How the Starship robots work


Robots Work 3/20

On March 2, a new kind of worker showed up to campus – the Starship robot. Since then, the climate on campus has changed considerably, with COVID-19 dangers causing Ohio Gov. Mike DeWine to call a state of emergency and the University to temporarily move classes online. However, the robots have continued to go across campus to make their deliveries. 

Cole Burley, a senior computer science major, and vice president of the Falcon Robotics organization, was surprised at the deployment. 

“I didn’t think there were companies doing it. I’m pleasantly surprised that something like that works on campus so well,” he said. 

Much of the technical work behind the scenes goes into making robots that work reliably in real world environments. The robots have cameras on them, but also have another type of sensor that lies below the cameras. 

Kassidy Biss, a social media intern at Starship who got in touch with the engineers behind the robots, wrote, “Those are ultrasonic sensors, similar to those found in cars used to help identify obstacles when reversing.” 

Burley agreed, having used similar sensors himself.
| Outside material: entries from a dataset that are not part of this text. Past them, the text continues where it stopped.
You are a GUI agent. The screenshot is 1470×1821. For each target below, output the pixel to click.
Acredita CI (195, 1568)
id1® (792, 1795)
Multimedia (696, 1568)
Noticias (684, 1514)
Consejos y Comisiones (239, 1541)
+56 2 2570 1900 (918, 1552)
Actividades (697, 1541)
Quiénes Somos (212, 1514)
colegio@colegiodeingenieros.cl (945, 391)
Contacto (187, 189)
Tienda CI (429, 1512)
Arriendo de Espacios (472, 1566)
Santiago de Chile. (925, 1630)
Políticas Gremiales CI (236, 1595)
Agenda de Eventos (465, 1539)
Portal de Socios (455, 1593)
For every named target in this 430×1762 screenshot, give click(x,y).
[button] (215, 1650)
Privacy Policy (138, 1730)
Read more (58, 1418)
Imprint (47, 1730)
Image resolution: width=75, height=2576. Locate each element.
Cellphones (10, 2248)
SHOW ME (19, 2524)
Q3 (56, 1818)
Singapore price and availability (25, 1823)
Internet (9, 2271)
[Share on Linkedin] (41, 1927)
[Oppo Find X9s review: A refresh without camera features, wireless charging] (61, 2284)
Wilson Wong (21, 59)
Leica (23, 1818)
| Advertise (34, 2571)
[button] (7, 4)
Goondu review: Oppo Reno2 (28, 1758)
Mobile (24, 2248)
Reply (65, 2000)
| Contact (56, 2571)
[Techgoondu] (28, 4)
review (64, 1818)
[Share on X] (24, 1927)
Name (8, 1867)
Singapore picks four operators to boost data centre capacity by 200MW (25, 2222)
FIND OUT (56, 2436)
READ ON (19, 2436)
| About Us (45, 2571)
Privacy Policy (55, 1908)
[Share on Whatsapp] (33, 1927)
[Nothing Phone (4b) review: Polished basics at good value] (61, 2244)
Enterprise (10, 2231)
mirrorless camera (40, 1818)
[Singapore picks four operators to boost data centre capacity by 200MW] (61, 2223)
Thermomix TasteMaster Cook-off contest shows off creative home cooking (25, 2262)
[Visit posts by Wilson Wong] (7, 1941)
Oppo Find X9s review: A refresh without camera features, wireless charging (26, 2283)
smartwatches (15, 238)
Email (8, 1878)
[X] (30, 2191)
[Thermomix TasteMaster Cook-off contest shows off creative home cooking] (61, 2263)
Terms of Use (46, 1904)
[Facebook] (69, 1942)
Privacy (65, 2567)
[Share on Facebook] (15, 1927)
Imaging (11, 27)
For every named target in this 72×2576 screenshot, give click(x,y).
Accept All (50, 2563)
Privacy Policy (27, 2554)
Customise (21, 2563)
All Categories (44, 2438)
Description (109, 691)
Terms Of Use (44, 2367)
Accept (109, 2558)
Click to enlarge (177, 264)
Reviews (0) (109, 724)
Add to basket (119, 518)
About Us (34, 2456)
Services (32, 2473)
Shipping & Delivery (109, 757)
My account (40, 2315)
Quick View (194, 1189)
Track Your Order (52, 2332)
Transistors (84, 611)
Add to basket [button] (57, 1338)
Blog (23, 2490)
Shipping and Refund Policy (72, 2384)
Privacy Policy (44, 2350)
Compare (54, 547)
“They’re moving so slow; ultrasonic sensors are fine for their purpose in my opinion,” he said. He also noted that for higher-speed autonomous vehicles, such as cars, faster sensor technologies such as Light Detection and Ranging (LiDAR) are preferred.

The robots must also make decisions based on their observations. Biss reports on how their robots make the choices that they do. 

“The robot has obstacle detection. It has a ‘situational awareness bubble’ around it – featuring a combination of 10 cameras, ultrasonic sensors, radars, neural networks and more to detect obstacles, whether that is a dog or a pedestrian/cyclist. The robot will always stop at a safe distance,” she said.  

Battery safety is another concern. Many students are familiar with the ban on Hoverboards the Office of Residence Life instituted in 2016 due to the risk of exploding batteries. Biss insists that their batteries are closely monitored for safety. 

“Robots use a proprietary battery that can last all day. All robots are monitored from our robot command center, so if anything happens, on-site Starship staff can act immediately.” 

This is different from most hoverboards ⁠— which are not being monitored by staff. The Starship Robots currently do not enter on-campus buildings, mitigating a potential fire-safety risk. 

Biss expects that summer operation will be no challenge, similar to the current winter operation, stating that “The thermo-bag in the robot is designed to keep both cold food cool and hot food warm.”

BGSU being chosen as the first location in Ohio to receive these robots was not by accident. A BG Falcon Media interview with Starship launch manager, Hanna Sippos, revealed that “Robots love this campus, it’s flat.” 

Thanks to the hard work of campus operations complying with ADA in the early 1990s by improving sidewalk conditions and adding curb cuts, the campus is also more robot friendly.

“There is no question that ADA mandates help facilitate Starship’s operations in the United States. In the other countries, where Starship operates, the company is also fortunate to have similarly helpful infrastructure,” Biss said. 

On if the robots would travel off campus in the future, Biss claimed that “The robot is designed to deliver goods on the last mile of the delivery journey – within suburban, residential areas or on university campuses. They currently deliver within a three-mile radius but can go further.”

About the design of the robots and their personality Biss said, “We love hearing about the personalities people think our robots have – it warms our hearts.”

Biss said that Starship plans on integrating the robots more with campus events, having dressed them up for festivities in the past. 

“Recently the robots did dress up for Halloween, and we got lots of photos from students who also dressed up as robots. Follow us on Instagram and check the app to see the latest promotions,” she said. 

One such promotion is a papercraft contest which Biss describes as, “The papercraft contest is featured on our Instagram. It was included in our Medium article about how the robots see the world. The papercraft is for everyone to bring the joy of Starship robots into their own home.”

Dr. Mohammad Mayyas, a professor in the College of Technology and roboticist expects that what students are seeing now is just the beginning, saying “The deployment of autonomous ground and aerial vehicles for civilian applications is getting popular nowadays and what we are experiencing in BGSU is a testimony of how future service robots look like.”

BGSU Dining Services announced in an email on March 16 their intention of continuing robotic delivery to those who remain on campus. The email noted that any remaining restaurants normally able to serve via Starship will remain available for delivery, with the number of restaurants remaining open being based on the remaining campus population. 

The message also noted that the fleet of robots has been expanded to over 40. Given that DeWine ordered restaurants offer only takeout and delivery on March 15, it is likely that these robots will play a vital role in feeding those who are unable to leave campus.